Source extract
____________________

My house smells divine, and everyone entering is totally blinded to any imperfections by the heady fragrance of Christmas spice!

This Christmas may not make it into the annals as the most lovely, organized and well-planned, but no one can say it doesn't at least smell like Christmas!!

This year, it's Christmas Simmer all the way!

p.s. - Easy Cheat - just throwing some orange peel and sprinkling some ground cinnamon and ground cloves into the boiling water also works!!

Saturday, December 15, 2012

Woods in Winter

On Friday, the sun shone, a slight breeze blew, the air was crisp and cool.

I had my to do list ready.  Things that weren't arbitrary.  Things like cleaning bathrooms.  Changing sheets.  Washing dishes.

Youngest Son suggested a walk in the woods.

I was torn.  A walk in the woods, breathing fresh air, drinking in nature.  Home responsibilities.

The walk it was.  Of course.

And we were off.  I was glad I made that choice the moment we walked out into the sunshine.

The woods were full of treats for the discovering . . . flowers drying to a crumble on barren twigs, bright holly berries, gently blowing dried grasses, minuscule purple flowers cupped in green ruffled leaves  shelf fungus thickly dressing a log, blue-black berries, dried seed pods hanging delicately from their stems, pine cones, mossy logs.  

A delightful tangle of the woods in winter.

I love to watch Youngest Son in nature.

____________________

Provided material
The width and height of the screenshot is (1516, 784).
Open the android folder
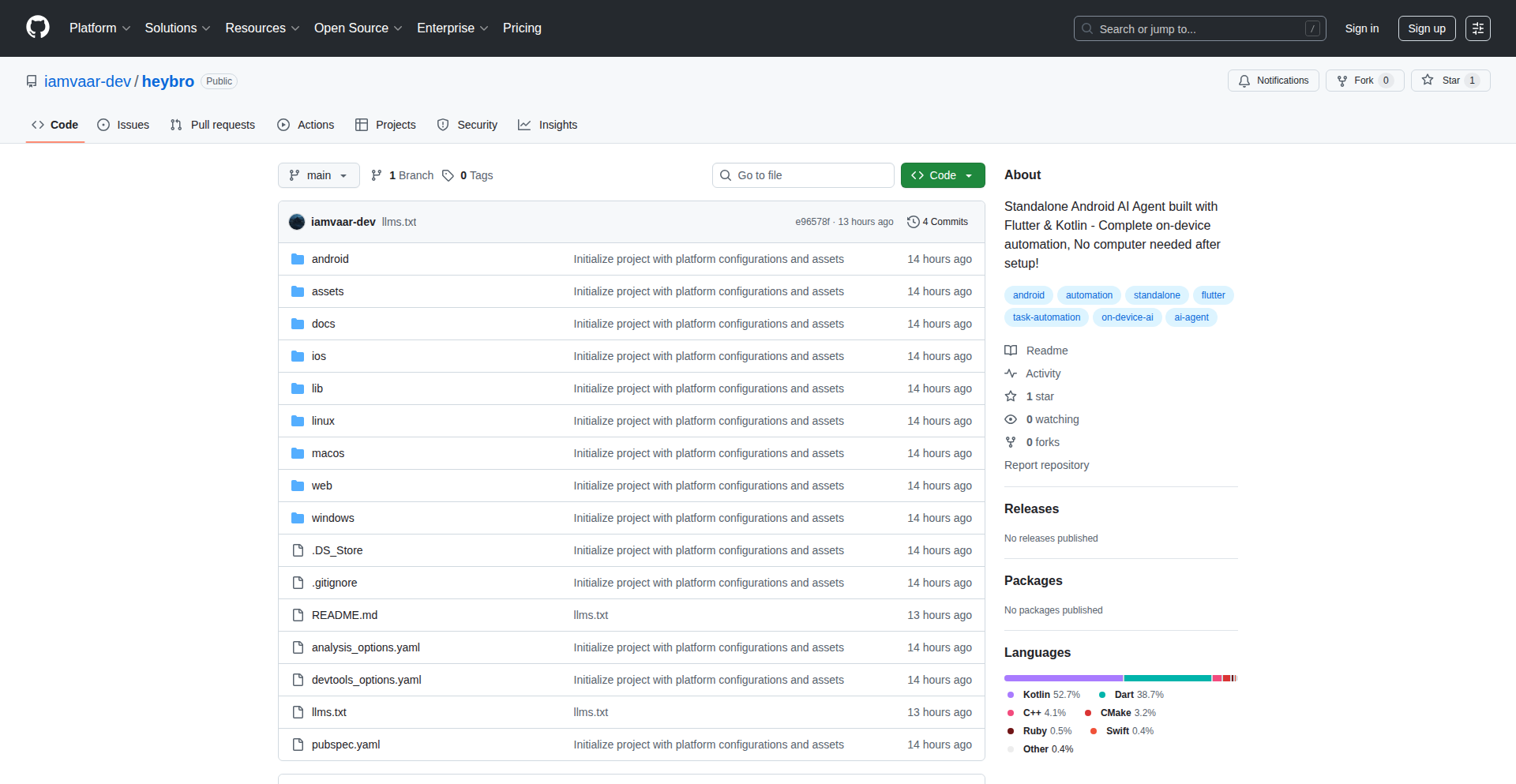point(329,259)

____________________

Tasks
1. Copy the passage of the Christmas blog text that starts at "p.s. - Easy" and ends after "sheets.  Washing dishes.".
2. Pick up the Christmas blog text after its final sentence and keep writing it.

Outputs for the tasks
1.
p.s. - Easy Cheat - just throwing some orange peel and sprinkling some ground cinnamon and ground cloves into the boiling water also works!!

Saturday, December 15, 2012

Woods in Winter

On Friday, the sun shone, a slight breeze blew, the air was crisp and cool.

I had my to do list ready.  Things that weren't arbitrary.  Things like cleaning bathrooms.  Changing sheets.  Washing dishes.

2.
He is enthralled by it.  Senses slowly soaking it in.

And now that he has discovered the camera, his eye catches two bent trees making an "X" in the sky, the sun glinting on the surface of the creek, clouds leaving a fading trail as they puff across the sky.

The woods enchanted us . . . transformed us from irritable children and overworked mom to co-conspirators  on a secret adventure.

I even saw Youngest Son offer to hold Youngest Daughter's carefully collected dandelion as she crossed the creek.

Proof of enchantment to be sure.

We trotted back to the house chattering about things found, things discovered, things captured on camera.  A buzz of talk inspired by the quiet beauty of winter woods.

The toilets, laundry and dishes waited.  I thought they would.

Friday, December 7, 2012

Christmas Party Dash

The yearly Christmas Party Dash occurs each year exactly on the day of my husband's annual Christmas party.

From the time the invitation arrives in the mailbox, the pesky question niggles around in my mind . . . what will I wear to the Christmas party?

An inventory of my closet shows a few skirts that are now outdated, a couple of summer dresses (purchased on Wedding Attendance Dashes), lots of jeans, and shirts that feel at home with jeans and at home within the four walls of my house.  Oh, and there is the black velvet Lanz of Salzburg dress that I wore 25 years ago to a company Christmas party and still can't part with.  Think Lady Diana.  Think '80s.

(Yeah, that one!)

My closet does not show much of anything that is Christmas-party-worthy.

I teach from home and work from home and nurture 6 other lives from home.  Home doesn't demand much in the way of Christmas party attire.

The ante was upped this year by the location of the Christmas party:

The Westin Poinsett . . . crystal chandeliers, valet parking, china and silver.  Skinny jeans stuffed in black leather boots and topped with a heavily cabled cream sweater . . . not appropriate.

Hence the dash.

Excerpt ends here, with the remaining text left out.